REQUIRED ACTION: The word to look for is "computer". Report every line of the entries below that has it.

(Data records)

※ ※ ※

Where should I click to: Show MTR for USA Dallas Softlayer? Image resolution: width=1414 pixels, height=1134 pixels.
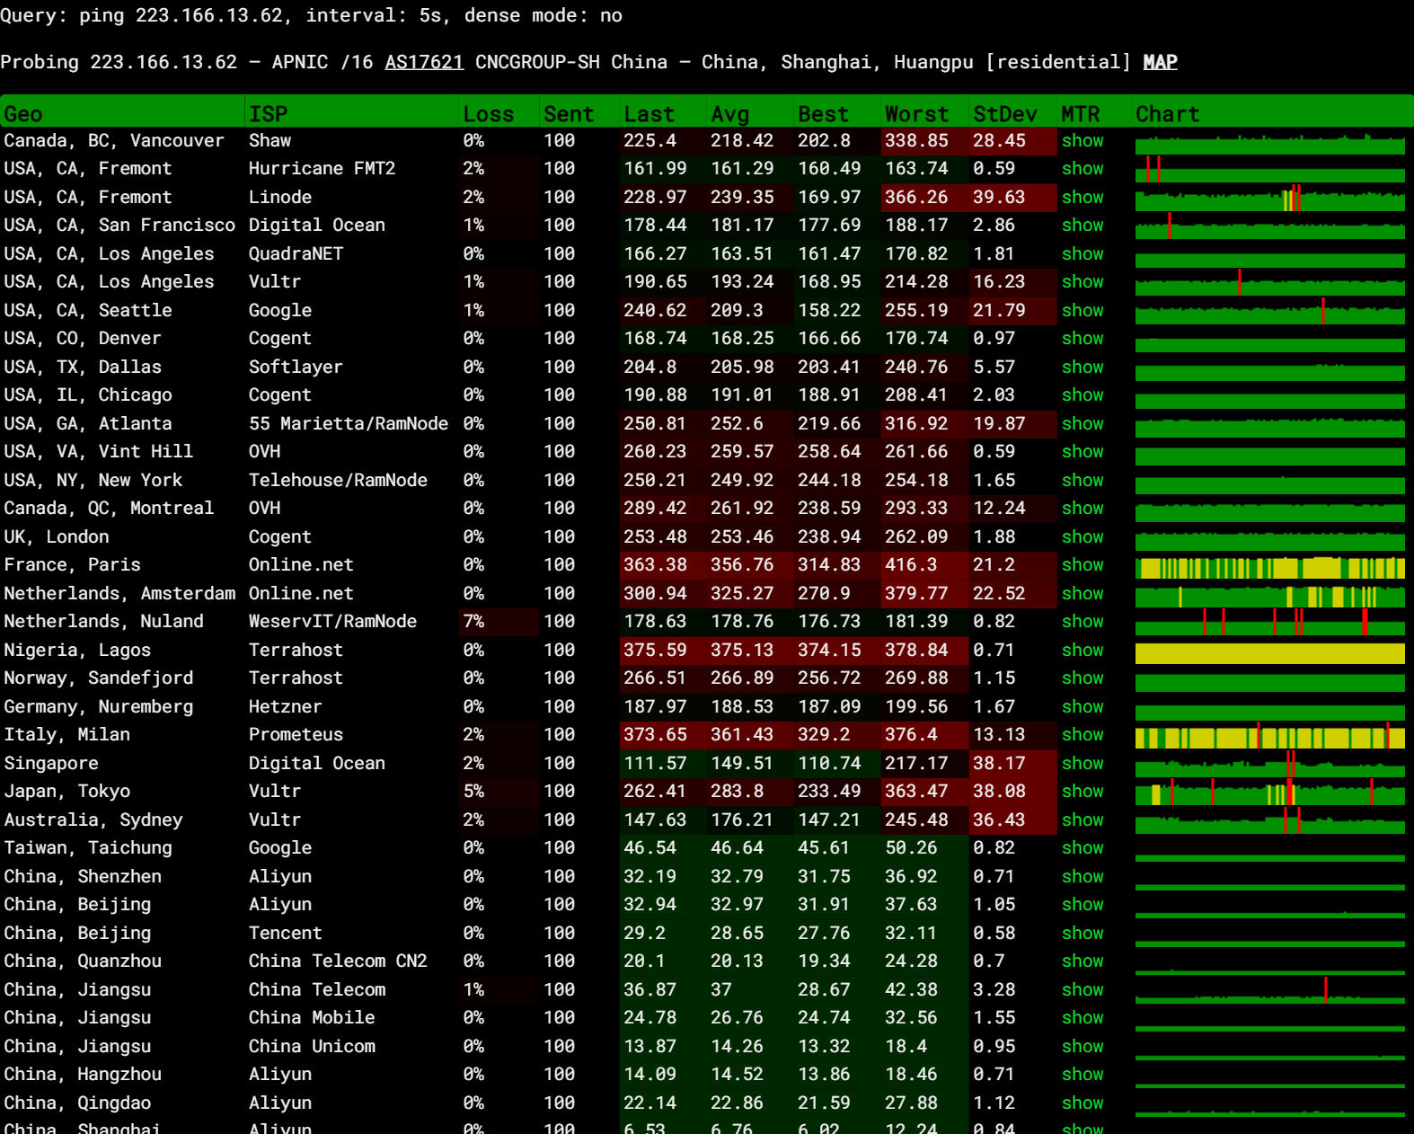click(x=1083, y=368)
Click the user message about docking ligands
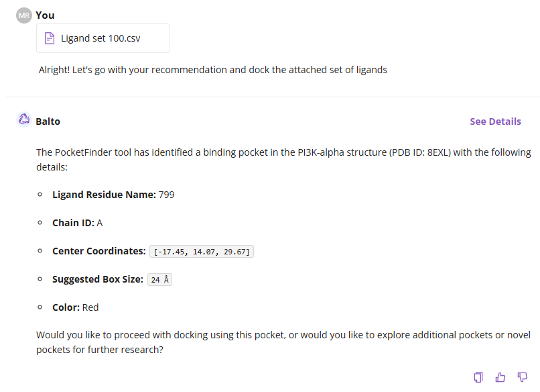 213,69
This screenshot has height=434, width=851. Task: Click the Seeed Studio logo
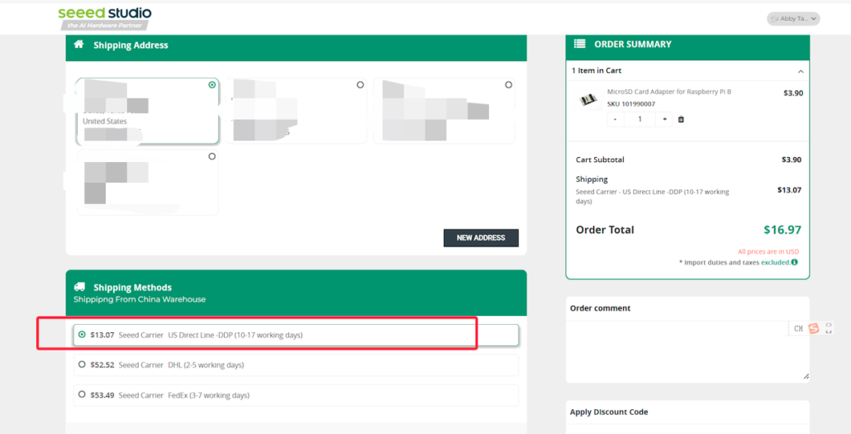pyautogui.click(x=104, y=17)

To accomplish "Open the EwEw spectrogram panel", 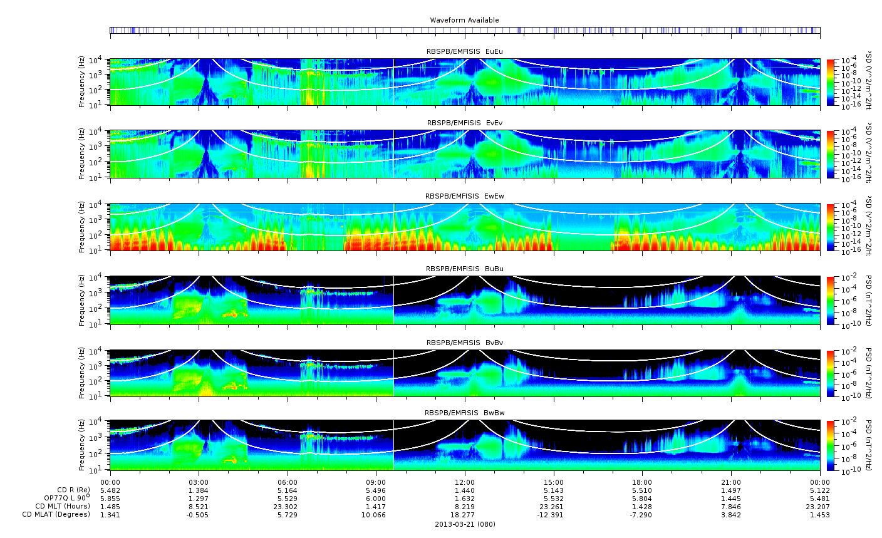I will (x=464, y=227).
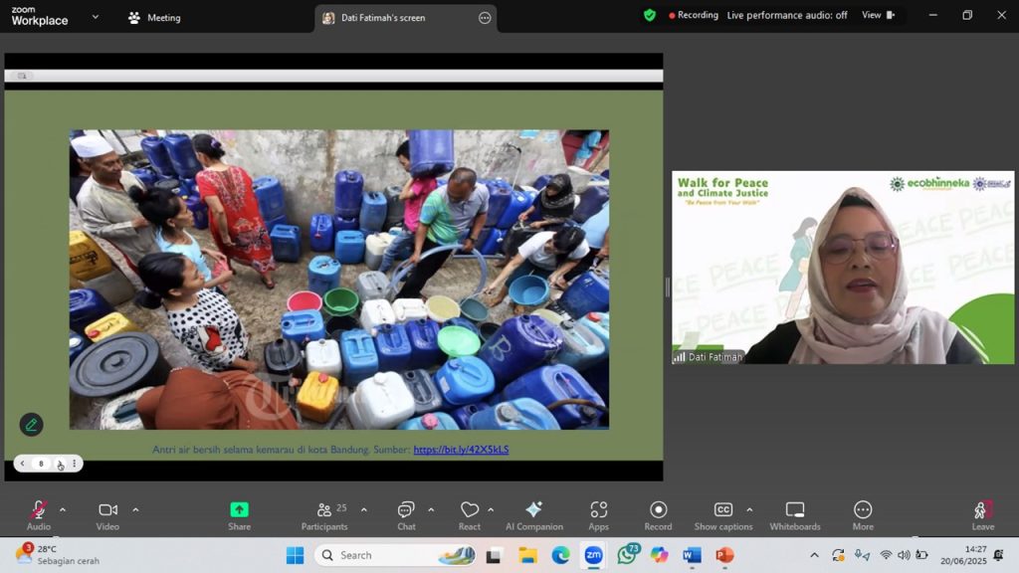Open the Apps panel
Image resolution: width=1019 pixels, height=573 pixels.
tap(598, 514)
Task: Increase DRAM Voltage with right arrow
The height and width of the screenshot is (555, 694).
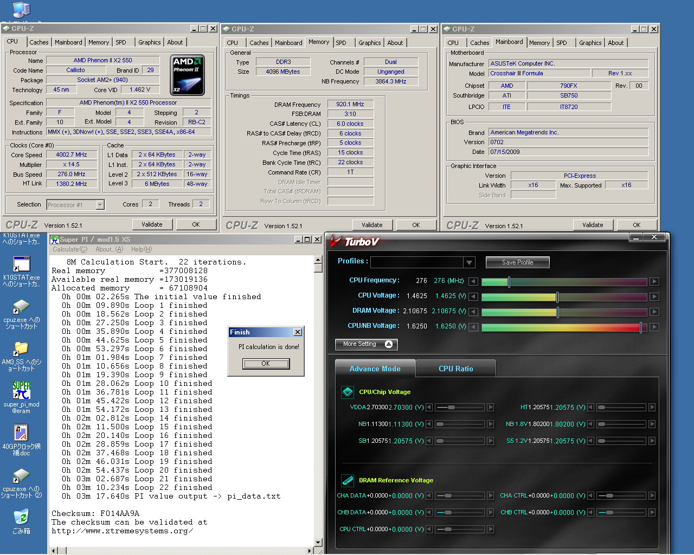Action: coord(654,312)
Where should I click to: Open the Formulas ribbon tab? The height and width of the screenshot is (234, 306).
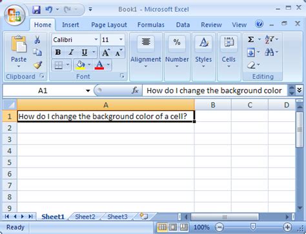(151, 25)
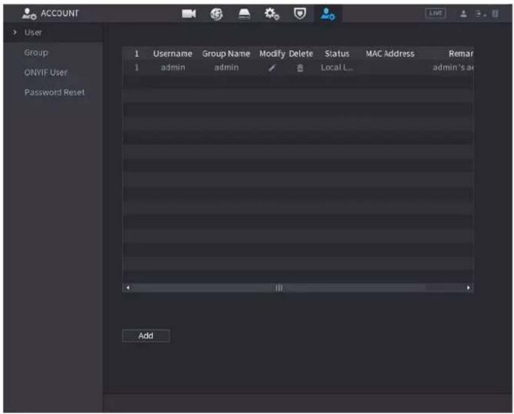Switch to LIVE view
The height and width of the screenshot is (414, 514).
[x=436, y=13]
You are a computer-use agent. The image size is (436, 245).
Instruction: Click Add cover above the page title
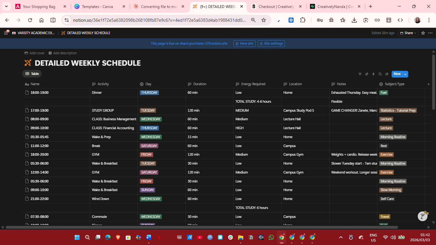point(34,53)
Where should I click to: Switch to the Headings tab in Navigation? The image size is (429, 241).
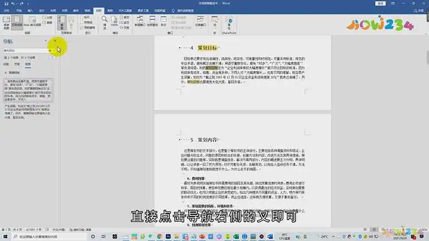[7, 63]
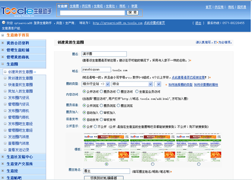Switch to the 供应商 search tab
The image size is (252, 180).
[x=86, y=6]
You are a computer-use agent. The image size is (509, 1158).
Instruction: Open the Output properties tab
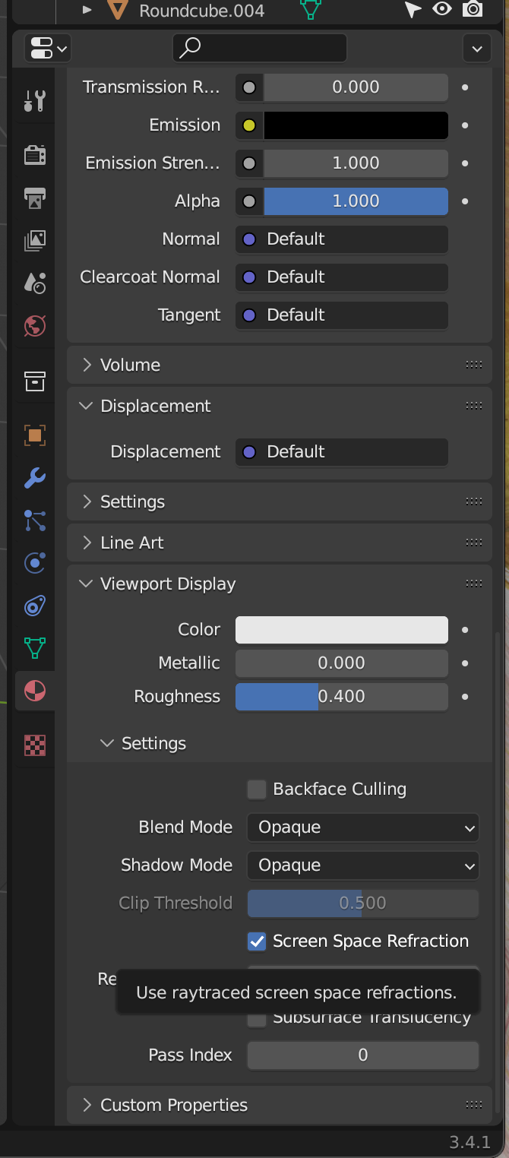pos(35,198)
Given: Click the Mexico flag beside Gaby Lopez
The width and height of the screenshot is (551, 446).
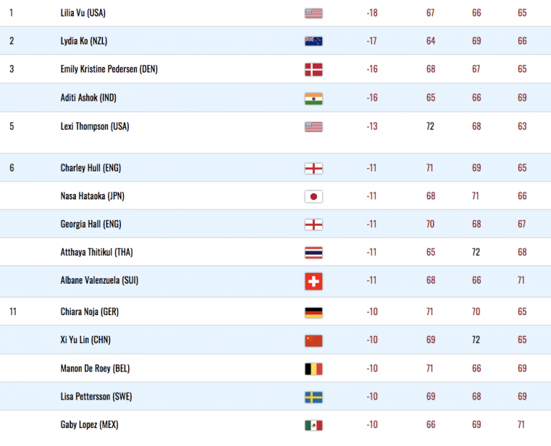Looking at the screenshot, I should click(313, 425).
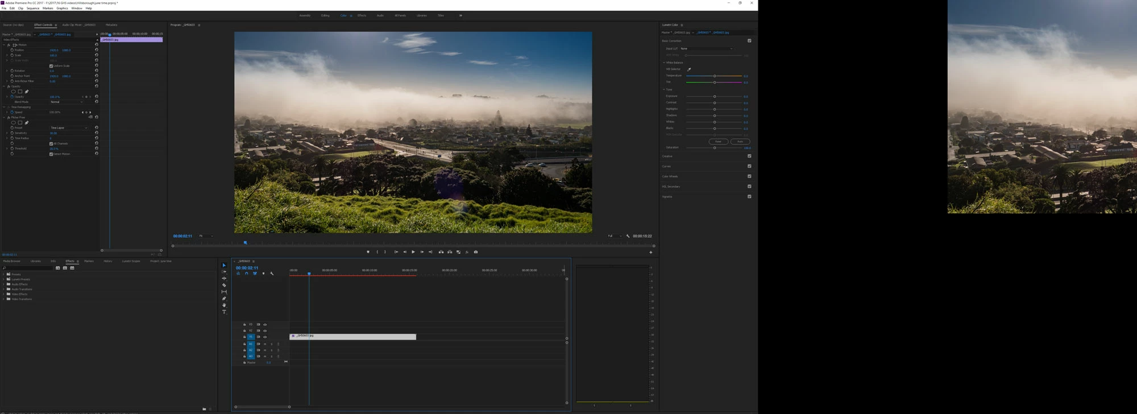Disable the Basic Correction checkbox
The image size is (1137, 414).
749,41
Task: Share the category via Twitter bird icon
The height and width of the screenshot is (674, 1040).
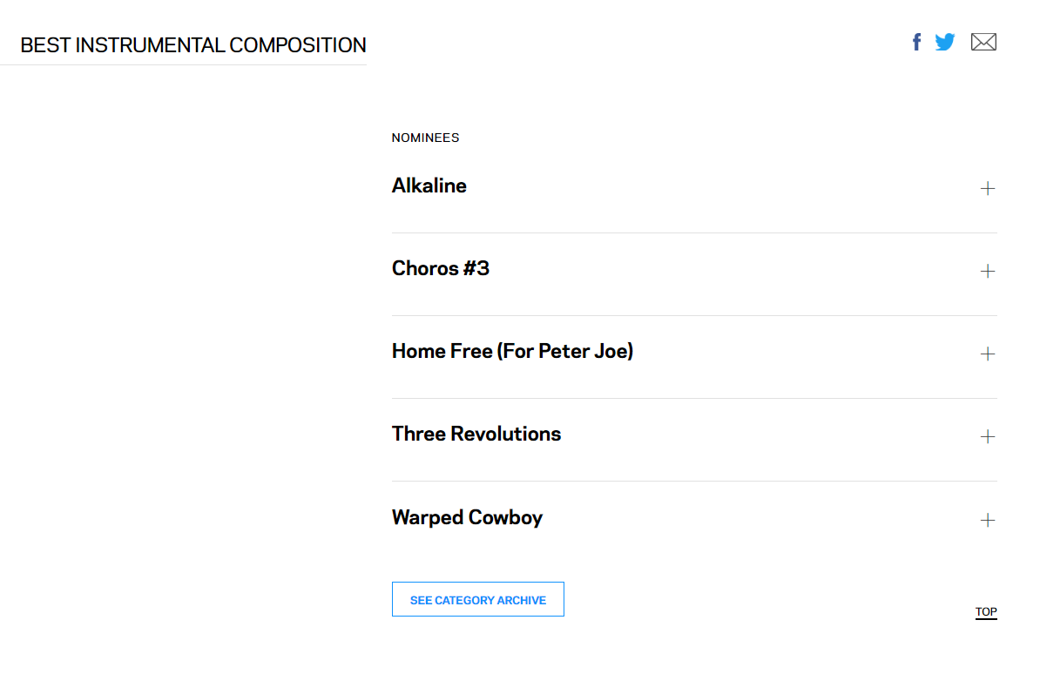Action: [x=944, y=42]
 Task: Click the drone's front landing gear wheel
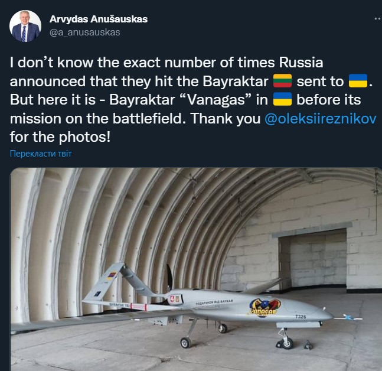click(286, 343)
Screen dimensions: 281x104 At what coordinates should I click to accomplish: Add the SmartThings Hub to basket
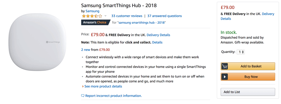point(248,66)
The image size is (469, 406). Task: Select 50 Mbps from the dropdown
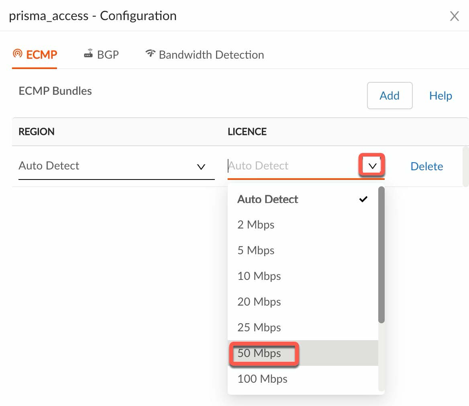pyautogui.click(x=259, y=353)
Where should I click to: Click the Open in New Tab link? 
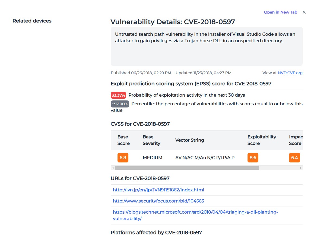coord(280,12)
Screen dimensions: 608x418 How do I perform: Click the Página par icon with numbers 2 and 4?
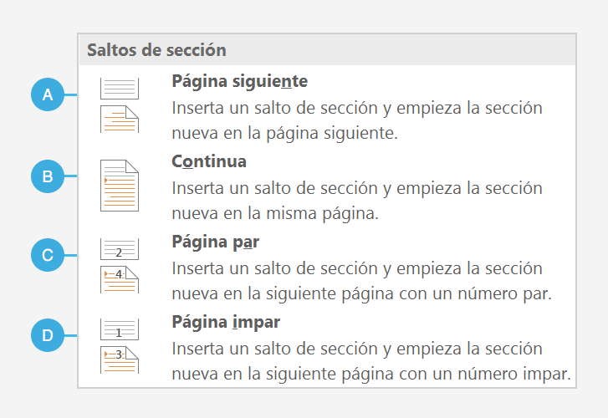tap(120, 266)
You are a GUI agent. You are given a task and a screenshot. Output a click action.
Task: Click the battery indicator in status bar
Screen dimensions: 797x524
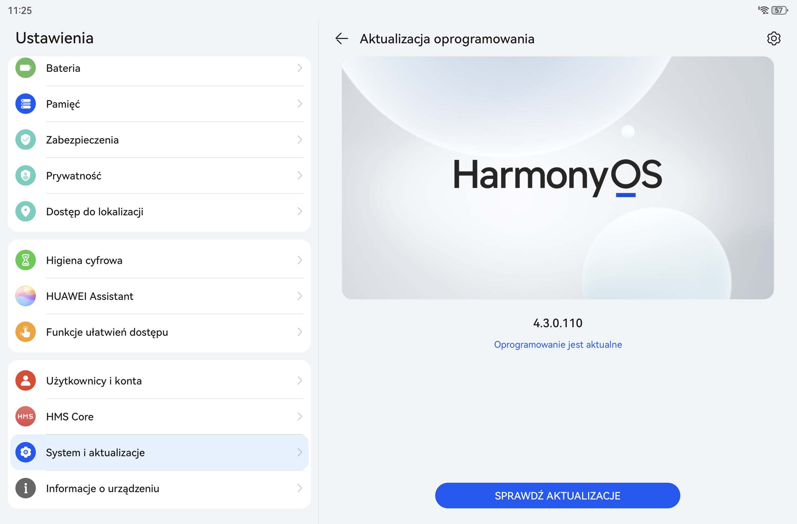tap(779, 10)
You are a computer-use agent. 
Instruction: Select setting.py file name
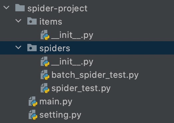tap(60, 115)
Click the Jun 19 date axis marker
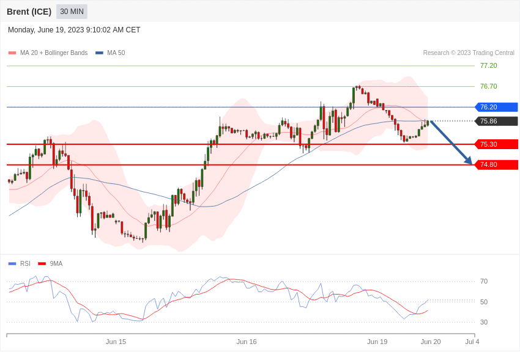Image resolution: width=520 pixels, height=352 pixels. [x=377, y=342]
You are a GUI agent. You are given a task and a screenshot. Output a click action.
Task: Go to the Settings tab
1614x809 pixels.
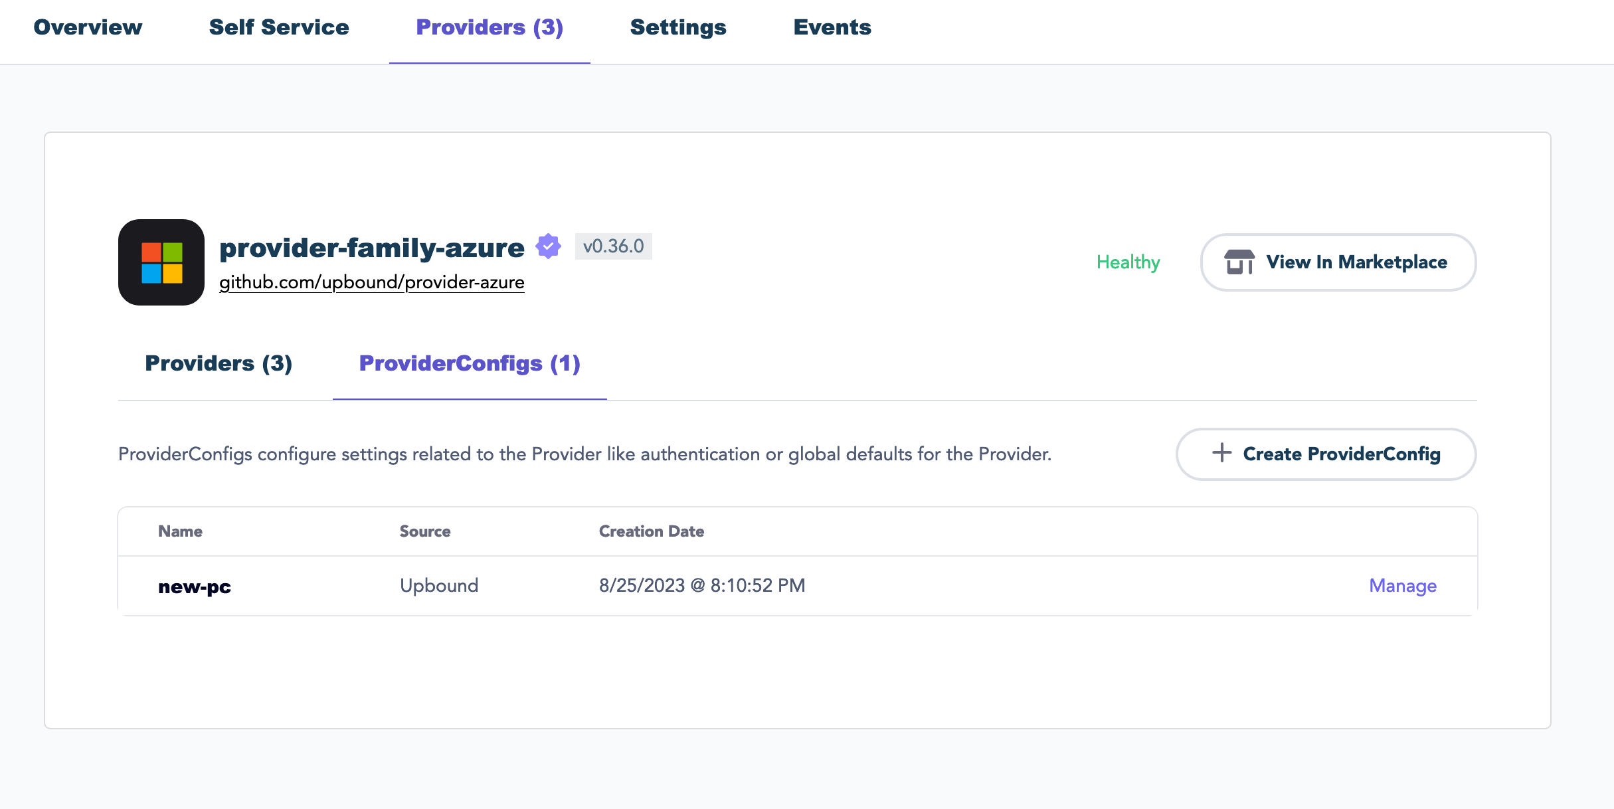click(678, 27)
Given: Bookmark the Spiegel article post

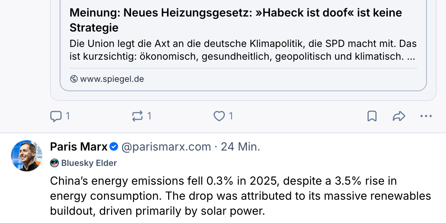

※ ※ ※

ANSWER FOR THE TASK:
You are a computer-use agent. The image size is (436, 245).
You are a computer-use agent. The image size is (509, 1158).
You are a computer-use agent. 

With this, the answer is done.